[Your objective] Set down exactly the lines below between the line holding "The height and width of the screenshot is (519, 1072)." and the line holding "Task: Click the info icon in Equalizer Match", inclusive; no other line belongs in the answer.

[Dataset entries]
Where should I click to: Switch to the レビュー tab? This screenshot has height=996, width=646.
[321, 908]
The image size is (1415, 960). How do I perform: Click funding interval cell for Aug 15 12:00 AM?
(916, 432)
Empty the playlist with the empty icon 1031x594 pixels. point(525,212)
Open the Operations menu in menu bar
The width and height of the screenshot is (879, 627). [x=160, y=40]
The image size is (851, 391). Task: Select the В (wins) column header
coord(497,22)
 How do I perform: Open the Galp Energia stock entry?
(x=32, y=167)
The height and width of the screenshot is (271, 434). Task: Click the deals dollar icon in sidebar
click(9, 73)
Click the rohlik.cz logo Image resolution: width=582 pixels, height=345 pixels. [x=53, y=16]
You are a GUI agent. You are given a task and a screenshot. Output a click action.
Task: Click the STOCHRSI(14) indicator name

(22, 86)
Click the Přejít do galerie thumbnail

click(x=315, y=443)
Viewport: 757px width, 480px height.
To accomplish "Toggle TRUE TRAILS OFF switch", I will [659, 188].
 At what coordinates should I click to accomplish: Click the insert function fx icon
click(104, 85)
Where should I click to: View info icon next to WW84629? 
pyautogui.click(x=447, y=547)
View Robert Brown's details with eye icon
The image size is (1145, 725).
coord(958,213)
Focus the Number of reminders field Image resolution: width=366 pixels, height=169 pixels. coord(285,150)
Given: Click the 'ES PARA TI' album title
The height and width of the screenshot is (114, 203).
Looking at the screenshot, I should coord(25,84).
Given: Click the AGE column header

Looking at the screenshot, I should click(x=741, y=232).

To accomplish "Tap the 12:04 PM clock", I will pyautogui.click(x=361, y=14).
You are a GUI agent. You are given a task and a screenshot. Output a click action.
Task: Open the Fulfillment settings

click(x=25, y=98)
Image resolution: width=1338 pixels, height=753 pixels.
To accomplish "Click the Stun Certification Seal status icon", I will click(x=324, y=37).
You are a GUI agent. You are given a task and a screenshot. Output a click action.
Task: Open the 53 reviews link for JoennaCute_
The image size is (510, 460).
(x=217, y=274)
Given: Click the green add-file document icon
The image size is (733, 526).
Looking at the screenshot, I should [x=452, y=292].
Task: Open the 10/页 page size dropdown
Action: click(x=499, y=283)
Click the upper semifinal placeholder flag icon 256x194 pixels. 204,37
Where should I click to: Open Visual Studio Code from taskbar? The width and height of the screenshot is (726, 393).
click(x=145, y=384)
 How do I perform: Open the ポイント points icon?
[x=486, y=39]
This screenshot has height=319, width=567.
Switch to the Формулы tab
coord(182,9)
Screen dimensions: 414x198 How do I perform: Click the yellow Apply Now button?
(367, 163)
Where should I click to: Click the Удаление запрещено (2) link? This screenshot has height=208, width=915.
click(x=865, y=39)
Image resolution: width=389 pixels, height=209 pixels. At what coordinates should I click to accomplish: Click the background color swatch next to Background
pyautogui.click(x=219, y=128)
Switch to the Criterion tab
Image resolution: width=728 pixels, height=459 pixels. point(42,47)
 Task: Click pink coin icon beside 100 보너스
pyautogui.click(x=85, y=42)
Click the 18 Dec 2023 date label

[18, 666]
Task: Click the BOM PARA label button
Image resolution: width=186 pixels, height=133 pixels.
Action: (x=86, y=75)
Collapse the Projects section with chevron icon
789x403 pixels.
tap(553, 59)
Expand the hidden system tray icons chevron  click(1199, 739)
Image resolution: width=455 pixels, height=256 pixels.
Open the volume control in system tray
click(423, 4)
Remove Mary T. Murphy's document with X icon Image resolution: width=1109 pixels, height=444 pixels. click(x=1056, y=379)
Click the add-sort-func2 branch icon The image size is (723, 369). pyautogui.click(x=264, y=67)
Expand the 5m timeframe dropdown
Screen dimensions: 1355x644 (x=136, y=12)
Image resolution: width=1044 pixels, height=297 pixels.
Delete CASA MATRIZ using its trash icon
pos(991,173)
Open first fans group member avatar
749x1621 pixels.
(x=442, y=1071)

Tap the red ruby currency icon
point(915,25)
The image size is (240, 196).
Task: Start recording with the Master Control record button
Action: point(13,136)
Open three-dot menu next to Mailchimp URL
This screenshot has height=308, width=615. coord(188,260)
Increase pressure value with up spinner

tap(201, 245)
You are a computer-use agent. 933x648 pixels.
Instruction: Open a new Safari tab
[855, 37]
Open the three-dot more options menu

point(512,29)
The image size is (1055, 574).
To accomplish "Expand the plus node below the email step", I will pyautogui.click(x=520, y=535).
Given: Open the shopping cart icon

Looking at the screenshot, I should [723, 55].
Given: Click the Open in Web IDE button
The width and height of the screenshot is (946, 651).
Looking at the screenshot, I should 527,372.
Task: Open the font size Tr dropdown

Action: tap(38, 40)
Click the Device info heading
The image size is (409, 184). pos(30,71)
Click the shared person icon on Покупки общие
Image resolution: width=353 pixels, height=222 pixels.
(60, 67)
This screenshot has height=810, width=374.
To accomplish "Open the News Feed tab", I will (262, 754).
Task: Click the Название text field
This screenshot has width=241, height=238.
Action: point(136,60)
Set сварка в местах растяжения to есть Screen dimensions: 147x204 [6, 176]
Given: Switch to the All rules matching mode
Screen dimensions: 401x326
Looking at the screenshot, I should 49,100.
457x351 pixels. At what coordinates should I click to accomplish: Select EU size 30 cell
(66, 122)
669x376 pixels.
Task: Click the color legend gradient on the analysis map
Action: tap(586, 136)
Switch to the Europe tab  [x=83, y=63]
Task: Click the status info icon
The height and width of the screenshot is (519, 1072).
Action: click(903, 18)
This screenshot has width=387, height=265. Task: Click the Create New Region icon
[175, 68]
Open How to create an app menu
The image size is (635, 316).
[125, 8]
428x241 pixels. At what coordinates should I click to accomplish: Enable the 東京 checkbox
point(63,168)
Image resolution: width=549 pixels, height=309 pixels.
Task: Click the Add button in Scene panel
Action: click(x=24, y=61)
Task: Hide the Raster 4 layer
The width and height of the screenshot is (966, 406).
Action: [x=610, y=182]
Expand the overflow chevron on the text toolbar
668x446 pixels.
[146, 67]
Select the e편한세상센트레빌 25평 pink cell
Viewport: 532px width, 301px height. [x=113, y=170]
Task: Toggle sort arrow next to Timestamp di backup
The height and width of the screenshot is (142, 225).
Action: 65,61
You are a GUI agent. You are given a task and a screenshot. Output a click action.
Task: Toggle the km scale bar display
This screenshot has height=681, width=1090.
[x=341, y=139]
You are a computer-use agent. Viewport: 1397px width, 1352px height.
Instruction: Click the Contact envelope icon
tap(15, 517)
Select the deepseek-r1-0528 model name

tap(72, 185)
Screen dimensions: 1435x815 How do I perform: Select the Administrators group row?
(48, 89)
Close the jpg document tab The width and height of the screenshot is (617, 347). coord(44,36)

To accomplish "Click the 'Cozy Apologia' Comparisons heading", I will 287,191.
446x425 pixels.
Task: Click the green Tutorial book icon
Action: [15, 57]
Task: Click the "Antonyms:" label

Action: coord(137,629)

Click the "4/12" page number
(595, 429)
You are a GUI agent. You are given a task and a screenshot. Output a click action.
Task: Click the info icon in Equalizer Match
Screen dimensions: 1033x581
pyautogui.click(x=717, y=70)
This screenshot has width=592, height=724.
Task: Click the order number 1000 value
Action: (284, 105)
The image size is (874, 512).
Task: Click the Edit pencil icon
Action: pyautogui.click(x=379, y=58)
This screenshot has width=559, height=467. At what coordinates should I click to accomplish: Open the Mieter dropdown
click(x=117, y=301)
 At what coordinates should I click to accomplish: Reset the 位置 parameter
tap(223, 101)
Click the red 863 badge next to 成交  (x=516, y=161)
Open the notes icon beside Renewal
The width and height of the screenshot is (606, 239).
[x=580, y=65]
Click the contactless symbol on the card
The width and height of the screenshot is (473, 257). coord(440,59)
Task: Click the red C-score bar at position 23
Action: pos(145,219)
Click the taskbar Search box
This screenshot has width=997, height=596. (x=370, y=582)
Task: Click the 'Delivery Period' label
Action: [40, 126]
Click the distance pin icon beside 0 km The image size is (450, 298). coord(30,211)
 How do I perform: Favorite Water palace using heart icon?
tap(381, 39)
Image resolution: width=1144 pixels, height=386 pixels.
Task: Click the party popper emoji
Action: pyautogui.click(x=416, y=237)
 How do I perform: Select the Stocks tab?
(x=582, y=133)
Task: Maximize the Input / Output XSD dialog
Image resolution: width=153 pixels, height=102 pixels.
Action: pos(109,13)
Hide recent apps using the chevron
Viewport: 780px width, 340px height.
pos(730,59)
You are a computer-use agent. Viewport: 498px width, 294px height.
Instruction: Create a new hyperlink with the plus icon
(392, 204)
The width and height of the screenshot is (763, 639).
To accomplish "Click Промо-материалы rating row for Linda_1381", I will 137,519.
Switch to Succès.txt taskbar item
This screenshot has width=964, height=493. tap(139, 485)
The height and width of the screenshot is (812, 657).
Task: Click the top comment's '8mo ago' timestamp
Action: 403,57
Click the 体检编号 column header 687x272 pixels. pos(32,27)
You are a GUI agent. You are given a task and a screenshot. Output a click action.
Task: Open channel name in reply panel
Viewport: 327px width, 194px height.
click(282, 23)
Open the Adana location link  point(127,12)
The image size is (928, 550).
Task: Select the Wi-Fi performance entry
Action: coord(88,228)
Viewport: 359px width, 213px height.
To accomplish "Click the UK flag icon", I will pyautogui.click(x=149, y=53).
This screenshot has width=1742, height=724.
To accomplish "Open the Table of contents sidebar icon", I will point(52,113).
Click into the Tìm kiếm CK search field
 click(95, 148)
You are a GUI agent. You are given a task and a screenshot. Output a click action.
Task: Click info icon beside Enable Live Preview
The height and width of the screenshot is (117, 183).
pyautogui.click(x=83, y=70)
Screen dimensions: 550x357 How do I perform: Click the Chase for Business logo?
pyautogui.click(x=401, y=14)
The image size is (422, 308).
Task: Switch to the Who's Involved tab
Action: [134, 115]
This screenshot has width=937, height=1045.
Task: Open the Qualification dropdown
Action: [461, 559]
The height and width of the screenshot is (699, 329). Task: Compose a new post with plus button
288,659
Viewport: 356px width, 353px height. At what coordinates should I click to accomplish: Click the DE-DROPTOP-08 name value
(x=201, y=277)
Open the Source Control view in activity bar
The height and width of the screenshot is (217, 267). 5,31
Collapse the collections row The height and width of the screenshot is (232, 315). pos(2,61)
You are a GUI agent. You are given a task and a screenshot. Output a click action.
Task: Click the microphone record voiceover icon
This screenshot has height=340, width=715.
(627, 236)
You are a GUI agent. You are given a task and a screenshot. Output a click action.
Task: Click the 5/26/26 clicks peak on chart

[Solution]
The height and width of the screenshot is (519, 1072).
Action: click(903, 18)
This screenshot has width=387, height=265. Task: Click the Create New Region icon
[175, 68]
Open How to create an app menu
The image size is (635, 316).
[125, 8]
428x241 pixels. At what coordinates should I click to accomplish: Enable the 東京 checkbox
point(63,168)
Image resolution: width=549 pixels, height=309 pixels.
Task: Click the Add button in Scene panel
Action: click(x=24, y=61)
Task: Hide the Raster 4 layer
The width and height of the screenshot is (966, 406).
Action: [x=610, y=182]
Expand the overflow chevron on the text toolbar
668x446 pixels.
[146, 67]
Select the e편한세상센트레빌 25평 pink cell
Viewport: 532px width, 301px height. [x=113, y=170]
Task: Toggle sort arrow next to Timestamp di backup
The height and width of the screenshot is (142, 225).
Action: 65,61
You are a GUI agent. You are given a task and a screenshot. Output a click action.
Task: Toggle the km scale bar display
This screenshot has height=681, width=1090.
[x=341, y=139]
You are a computer-use agent. Viewport: 1397px width, 1352px height.
Instruction: Click the Contact envelope icon
tap(15, 517)
Select the deepseek-r1-0528 model name

tap(72, 185)
Screen dimensions: 1435x815 How do I perform: Select the Administrators group row?
(48, 89)
Close the jpg document tab The width and height of the screenshot is (617, 347). coord(44,36)

To accomplish "Click the 'Cozy Apologia' Comparisons heading", I will 287,191.
446x425 pixels.
Task: Click the green Tutorial book icon
Action: [15, 57]
Task: Click the "Antonyms:" label

Action: coord(137,629)

Click the "4/12" page number
(595, 429)
You are a GUI agent. You are given a task and a screenshot. Output a click action.
Task: Click the info icon in Equalizer Match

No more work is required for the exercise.